Lewis finished the 2018 season with 155 carries for 517 yards and a touchdown to go along with 59 receptions for 400 yards and a touchdown in 16 games and seven starts.

====2019 season====
Lewis' role continued to decrease in the 2019 season due to the continuation of Henry's rise. During a Week 15 24–21 loss to the Houston Texans, Lewis scored his only touchdown of the year on an 11-yard reception from Ryan Tannehill. In the next game against the New Orleans Saints, Lewis made his only start of the season in place of Henry, who was out with a hamstring injury. Lewis finished the 38–28 loss with 15 carries for 68 yards and a 19-yard reception.

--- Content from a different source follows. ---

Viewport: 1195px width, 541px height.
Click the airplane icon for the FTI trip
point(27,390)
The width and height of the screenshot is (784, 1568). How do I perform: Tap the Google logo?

Lewis finished the 2019 season with 54 carries for 209 yards to go along with 25 receptions for 164 yards and a touchdown in 16 games and one start.

On March 12, 2020, Lewis was released by the Titans.

===New York Giants===
On April 1, 2020, Lewis signed with the New York Giants.

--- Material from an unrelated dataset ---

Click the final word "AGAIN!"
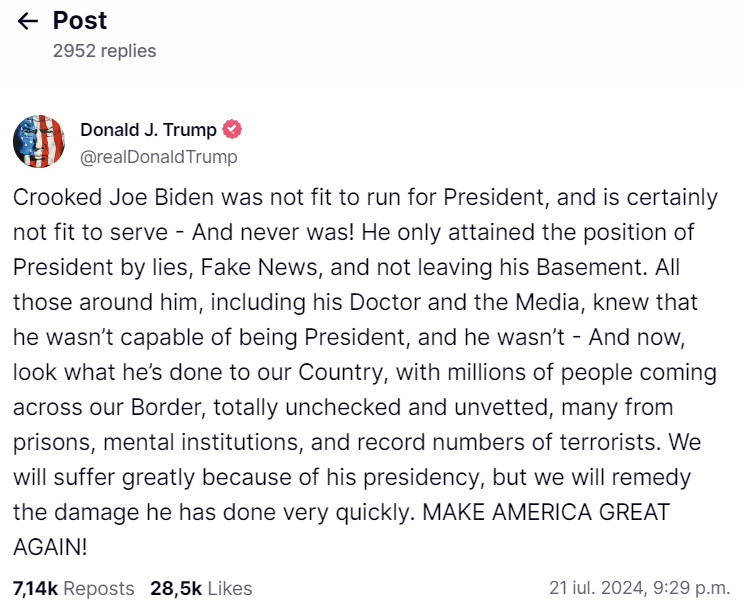745x611 pixels. click(x=50, y=547)
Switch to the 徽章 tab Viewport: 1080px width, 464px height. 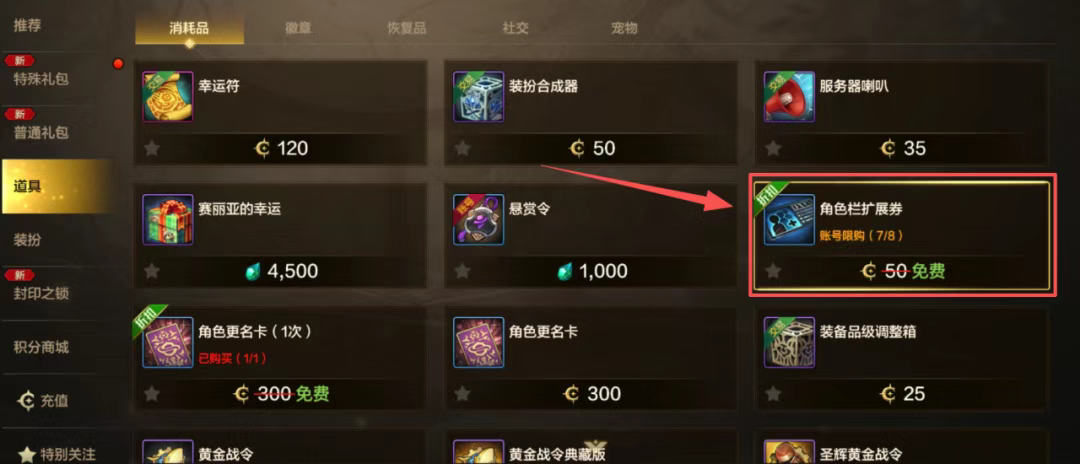298,28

Lewis began the season as a backup to Saquon Barkley, who was placed on injured reserve after Week 2. For the rest of the season, Lewis split carries with Alfred Morris as backups to Wayne Gallman.

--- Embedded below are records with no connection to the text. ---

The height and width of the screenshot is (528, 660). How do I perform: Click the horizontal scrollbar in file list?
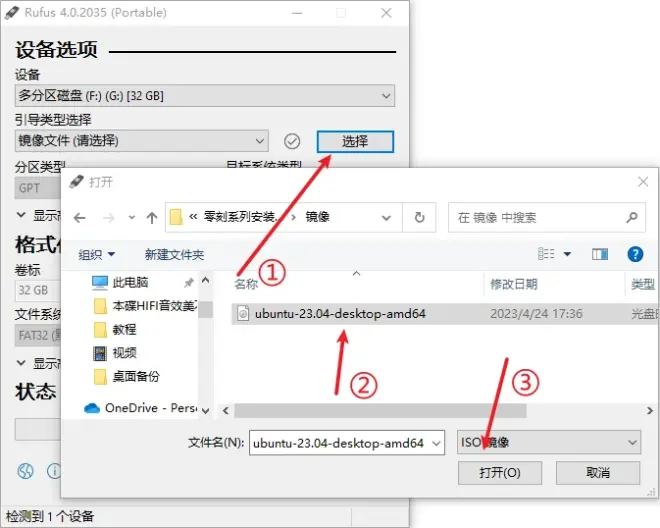(380, 411)
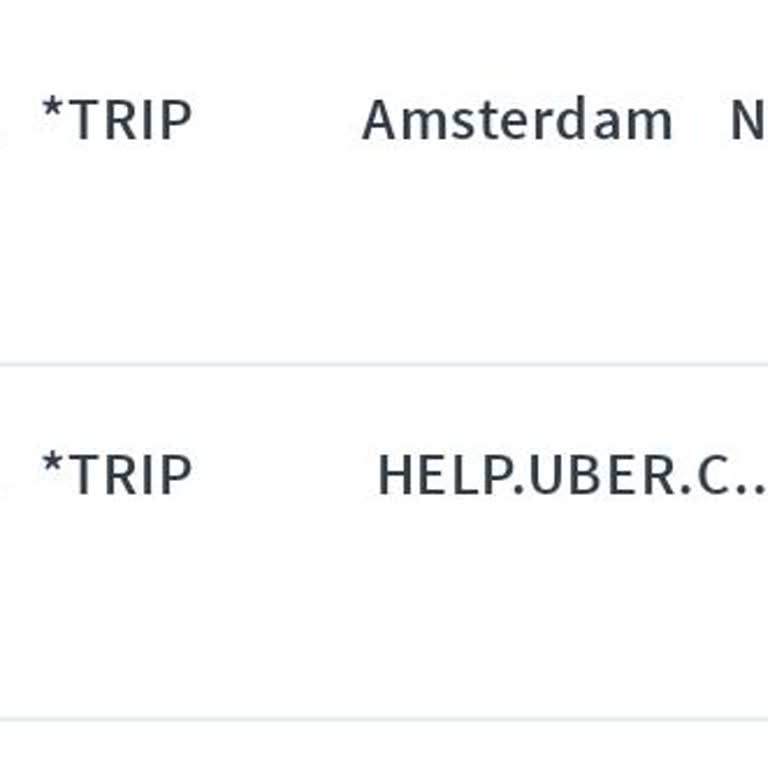Click "*TRIP" in the HELP.UBER row

pyautogui.click(x=116, y=475)
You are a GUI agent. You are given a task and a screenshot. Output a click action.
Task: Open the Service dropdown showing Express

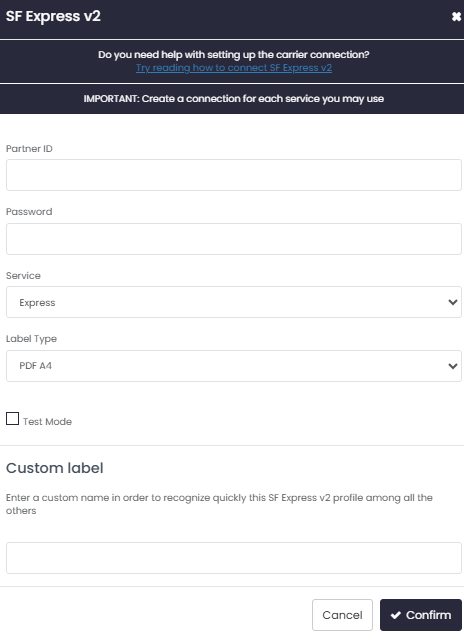[x=234, y=302]
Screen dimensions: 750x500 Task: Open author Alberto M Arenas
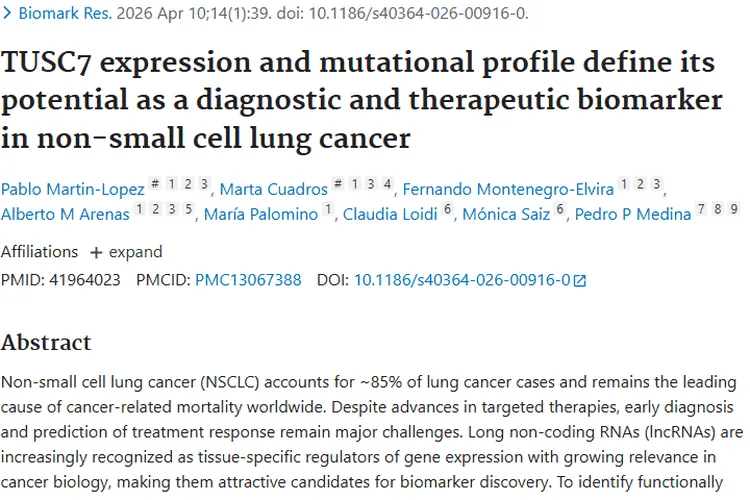[x=66, y=214]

Lewis finished the season playing in all 16 games, rushing 29 times for 115 yards and two touchdowns to go along with 18 receptions for 127 yards and a touchdown as the Giants finished with a 6–10 record. He also returned 24 kicks for 538 yards.

===Retirement===
On August 13, 2021, Lewis announced his retirement from the NFL after 10 seasons.

==Career statistics==

===NFL===

Legend
|  | Won the Super Bowl |
|  | Led the league |
| Bold | Career high |

==== Regular season ====

Year: Team; Games; Rushing; Receiving; Returning; Fumbles
GP: GS; Att; Yds; Avg; Lng; TD; Rec; Yds; Avg; Lng; TD; Ret; Yds; Avg; Lng; TD; Fum; Lost
2011: PHI; 15; 0; 23; 102; 4.4; 20; 1; 1; −3; −3.0; −3; 0; 31; 669; 21.6; 33; 0; 1; 1
2012: PHI; 9; 0; 13; 69; 5.3; 17; 1; 2; 24; 12.0; 28; 0; 1; 33; 33.0; 33; 0; 0; 0
2013: CLE; 0; 0; DNP
2014: IND; 0; 0; DNP
2015: NE; 7; 6; 49; 234; 4.8; 13; 2; 36; 388; 10.8; 40; 2; 0; 0; 0.0; 0; 0; 2; 1
2016: NE; 7; 5; 64; 283; 4.4; 15; 0; 17; 94; 5.5; 16; 0; 2; 35; 17.5; 23; 0; 1; 0
2017: NE; 16; 8; 180; 896; 5.0; 44; 6; 32; 214; 6.7; 20; 3; 23; 570; 24.8; 103T; 1; 0; 0
2018: TEN; 16; 7; 155; 517; 3.3; 36; 1; 59; 400; 6.8; 37; 1; 0; 0; 0.0; 0; 0; 1; 1
2019: TEN; 16; 1; 54; 209; 3.9; 17; 0; 25; 164; 6.6; 24; 1; 0; 0; 0.0; 0; 0; 1; 1
2020: NYG; 16; 0; 29; 115; 4.0; 19; 2; 19; 127; 6.7; 17; 1; 24; 538; 22.4; 0; 0; 3; 0
Career: 102; 27; 567; 2,425; 4.3; 44; 13; 191; 1,408; 7.4; 40; 8; 81; 1,845; 22.8; 103T; 1; 9; 4

==== Postseason ====

Year: Team; Games; Rushing; Receiving; Returning; Fumbles
GP: GS; Att; Yds; Avg; Lng; TD; Rec; Yds; Avg; Lng; TD; Ret; Yds; Avg; Lng; TD; Fum; Lost
2016: NE; 3; 2; 25; 79; 3.2; 13; 1; 5; 33; 6.6; 13; 1; 5; 162; 32.4; 98T; 1; 2; 0
2017: NE; 3; 3; 33; 135; 4.1; 18; 0; 16; 111; 6.9; 31; 0; 6; 106; 17.7; 27; 0; 1; 1
2019: TEN; 3; 0; 2; 8; 4.0; 6; 0; 2; 14; 7.0; 8; 0; 0; 0; 0.0; 0; 0; 0; 0
Career: 9; 5; 60; 222; 3.7; 18; 1; 23; 158; 6.9; 31; 1; 11; 268; 24.4; 98T; 1; 3; 1

===College===

| Season | Team | Rushing |  |  |  | Receiving |  |  |
| Att | Yds | Avg | TD | Rec | Yds | TD |
| 2009 | Pittsburgh | 325 | 1,799 | 5.5 | 17 | 25 | 189 | 1 |
| 2010 | Pittsburgh | 219 | 1,061 | 4.8 | 13 | 27 | 216 | 0 |
| Career |  | 544 | 2,860 | 5.3 | 30 | 52 | 405 | 1 |

==Coaching career==
Lewis joined the coaching staff at Albany in 2023 as the program's assistant running backs coach.